After a short fall, Dogecoin now changes hands at around $0.077614 a piece, up 16.7% over the past 24 hours. Trading volumes also spiked by 196% over the same period.
On a weekly note, DOGE has gained more than 31%, the largest weekly gainer among the top 20 cryptocurrencies by market capitalization.
Dogecoin, the tenth-largest cryptocurrency with a market capitalization of $10.5 billion, is less than a billion dollars away from surpassing Solana (SOL).
Nearly $8.69 million Dogecoin futures positions were liquidated over the past 24 hours, according to data from Coinglass. Most (78.81%) of Dogecoin liquidations came from blown-out short positions.
- Post $114 Million Mango Markets Hack, Solana DeFi Projects Open Back
A few days back, Today NFT News reported, Solana DeFi trading hack costs its platform Mango Markets $100 million.
Now as per the recent news, after the $114 million hack of Mango Markets, two Solana-themed DeFi protocols are reopened.
Tulip, yield aggregator and UXD, stablecoin provider, have found tokens from Mango Markets and are eligible to continue with their services. Mango Markets is meant for trading tokens as well as lending and is based on Solana.
Coming to Solana, it is known to be the famous blockchain behind SOL. Also, a number of DeFi projects are being made on Solana.
Earlier this month, the hacker temporarily drove up the value of the collateral due Mango Markets owing to a glitch in its system. This was followed by taking out loans by the hacker from Mango’s treasury.

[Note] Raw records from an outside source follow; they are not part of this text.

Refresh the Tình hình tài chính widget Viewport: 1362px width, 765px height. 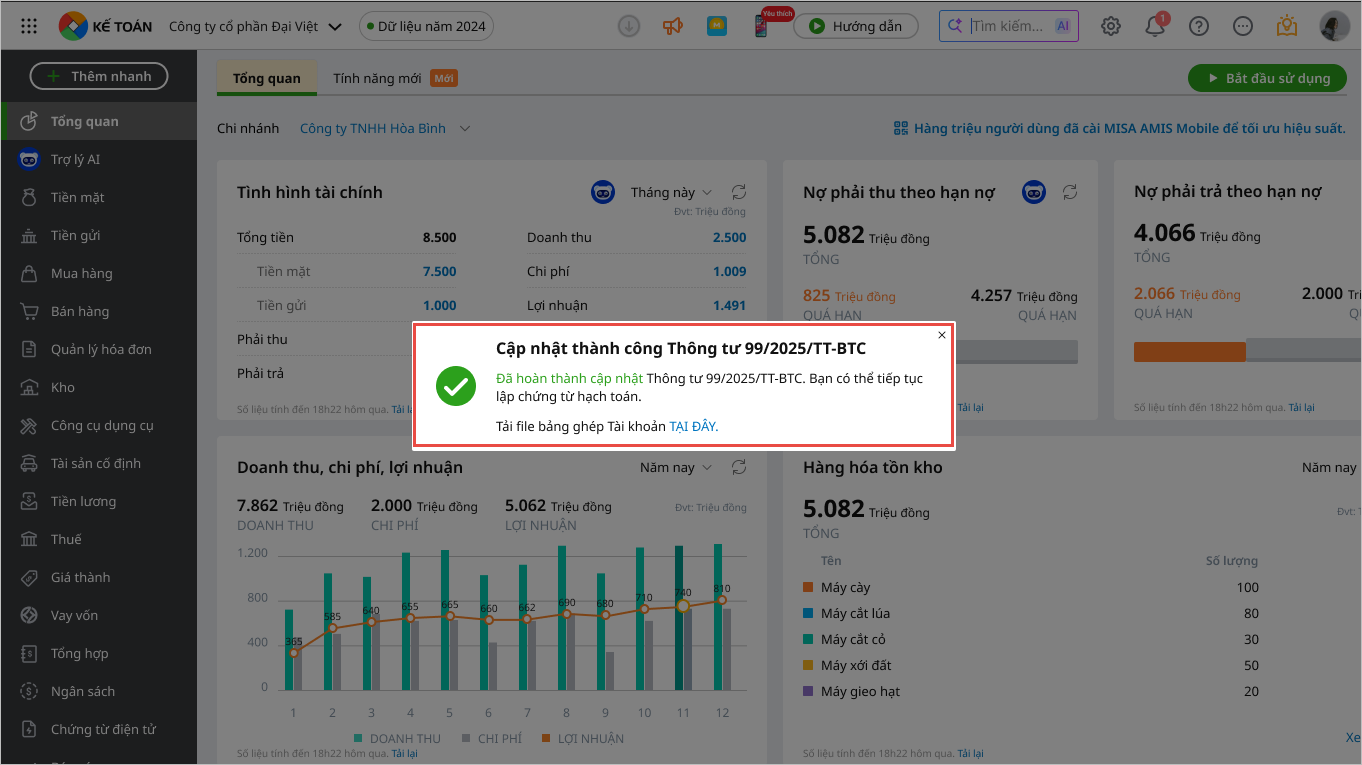739,192
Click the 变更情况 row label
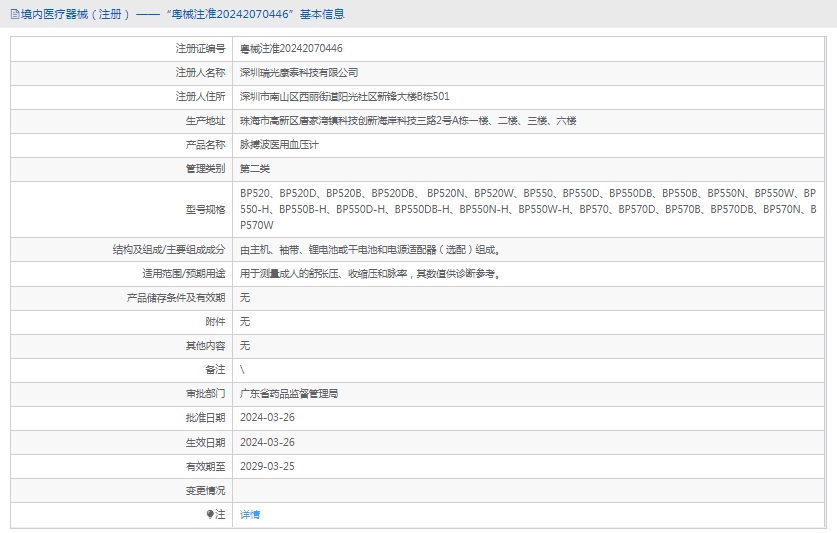 205,490
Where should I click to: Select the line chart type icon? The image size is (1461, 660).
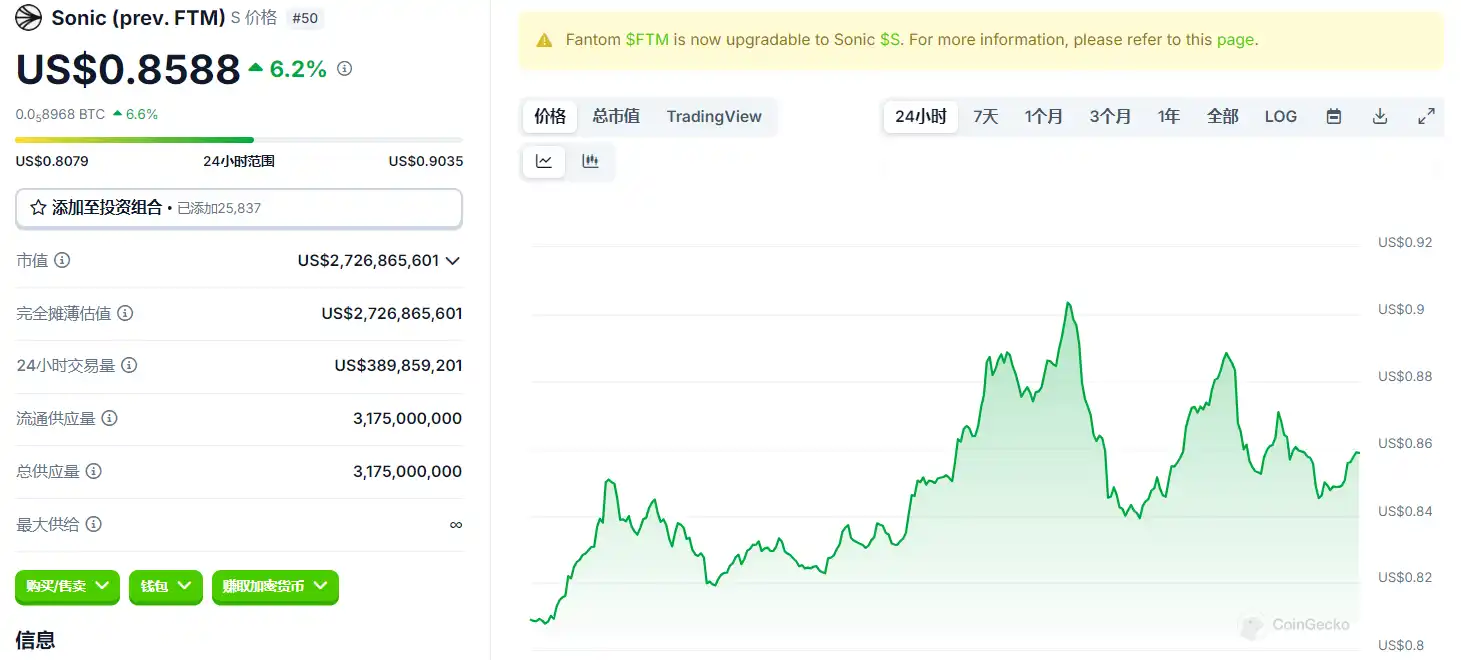(544, 161)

- Crypto investment firm Q9 gets provisional approval to operate in Dubai
A Hong Kong-headquartered crypto investment platform, Q9 Capital, received provisional virtual asset approval from Dubai’s Virtual Asset Regulatory Authority (VARA). The company announced its expansion to the UAE and applied for a full operating license as well.
According to its press release from Oct. 27, Q9 will establish a regional hub in Dubai and start providing services to qualified investors and financial service providers once it receives a full operating license.
The provisional approval from VARA gives the crypto platform the legal possibility to set up offices and provide digital asset exchange services to pre-qualified investors and financial firms. At the moment, Q9 also holds offices in Hong Kong, London and Limassol.